Le evidenze di un convegno online
Sono questi alcuni dei risultati della ricerca dell’Osservatorio Smart Agrifood della School of Management del Politecnico di Milano e del Laboratorio Rise (Research & innovation for smart enterprises) dell’Università degli Studi di Brescia presentata ieri al convegno online “Il digitale è servito! Dal campo allo scaffale, la filiera agroalimentare è sempre più smart“.
Il mercato mondiale dell’agricoltura 4.0 ha raggiunto il valore di 7,8 miliardi di dollari (+11% rispetto al 2018). Come anticipato, in Italia, che ne rappresenta il 5%, l’incremento è del 22%, con un fatturato di circa 450 milioni di euro, generato per l’86% da operatori affermati nel settore, come i fornitori di macchine e attrezzature agricole, e per il restante 14% da startup e altri attori emergenti, provenienti da altri settori di business.

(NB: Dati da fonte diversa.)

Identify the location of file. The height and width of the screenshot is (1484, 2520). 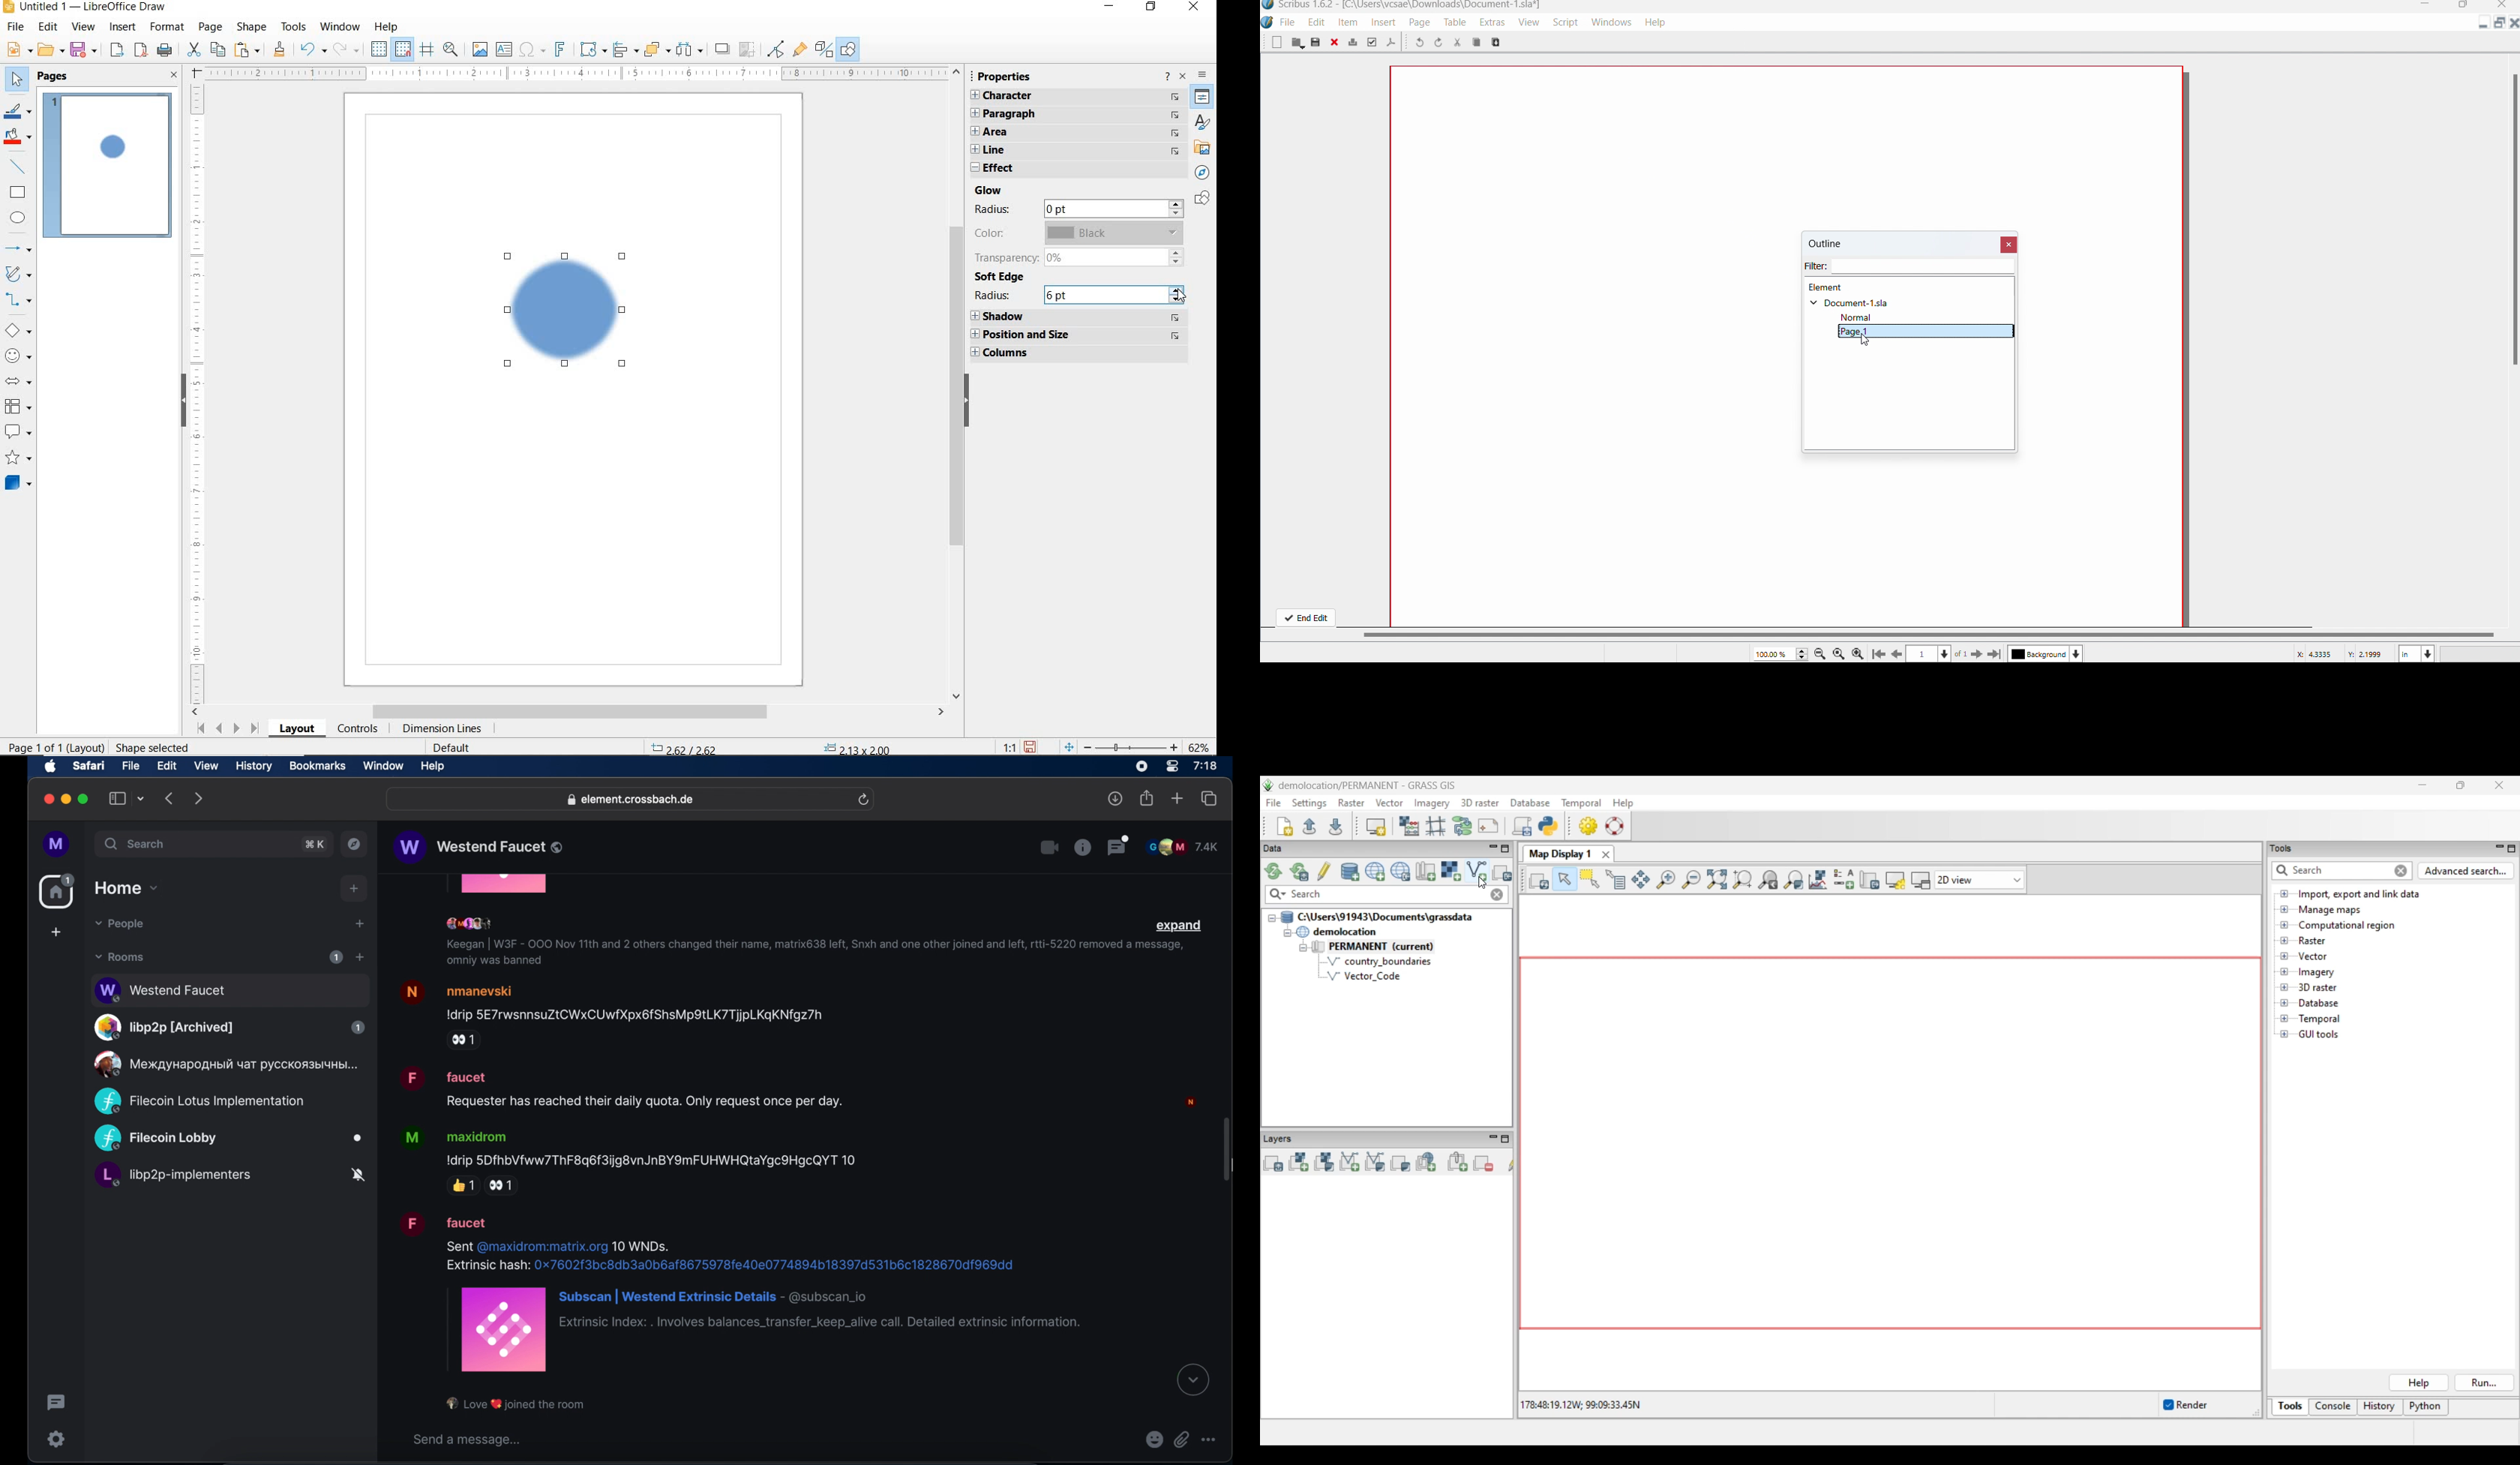
(131, 766).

Le 415 soluzioni di Agricoltura 4.0 in Italia sono offerte da più di 160 aziende strutturate (77%) e startup (23%), oltre 100 in più rispetto alle proposte mappate nel 2018. Oltre metà di queste è applicabile in diversi settori agricoli (56%), mentre fra le soluzioni indirizzate a settori specifici prevalgono quelle rivolte al comparto ortofrutticolo (21%), cerealicolo (20%), vitivinicolo (16%). Ancora poco presente lo Smart Farming, su cui si concentra solo il 13% delle soluzioni. L’attività agricola più interessata dalle proposte di Agricoltura 4.0 è la coltivazione (79% delle soluzioni), seguita da semina (41%), raccolta (36%), pianificazione (11%), magazzino (4%) e logistica (4%). Dall’analisi delle tecnologie utilizzate emerge la crescente importanza della gestione dei dati: il 72% delle soluzioni è legato a software per l’analisi avanzata dei dati, il 61% è costituito da piattaforme software capaci di ospitare dati provenienti da diverse fonti e il 50% riguarda strumenti che sfruttano l’Internet of things (+6% sul 2018). Le altre tecnologie più adottate sono dispositivi di ultima generazione (45%), mobilità e geolocalizzazione (35%), veicoli e attrezzature connesse (20%) e sistemi Ict on Cloud (9%).
Perché 4.0
Secondo un sondaggio condotto dall’Osservatorio, su 288 imprese agricole, le aziende del settore investono in soluzioni 4.0 principalmente per migliorare la sostenibilità ambientale delle proprie coltivazioni, aumentare la consapevolezza delle dinamiche in atto all’interno della propria azienda, ridurre i costi e semplificare il lavoro intellettuale. Questi obiettivi influenzano la scelta delle soluzioni tecnologiche, con i software gestionali in cima alle preferenze delle imprese (66%), seguiti da sistemi di mappatura di coltivazioni e terreni (40%), strumenti per monitorare le macchine agricole (39%) e sistemi di supporto alle decisioni (31%), mentre sono ancora poco diffusi robot e droni. Le aziende di medie dimensioni adottano più soluzioni, le più piccole investono in una sola nel 70% dei casi. La mancata interoperabilità dei sistemi aziendali è la barriera principale, insieme alla mancanza di competenze e alla (ridotta) connettività, mentre non preoccupa il rientro dall’investimento impiegato per elaborare dati sulle colture.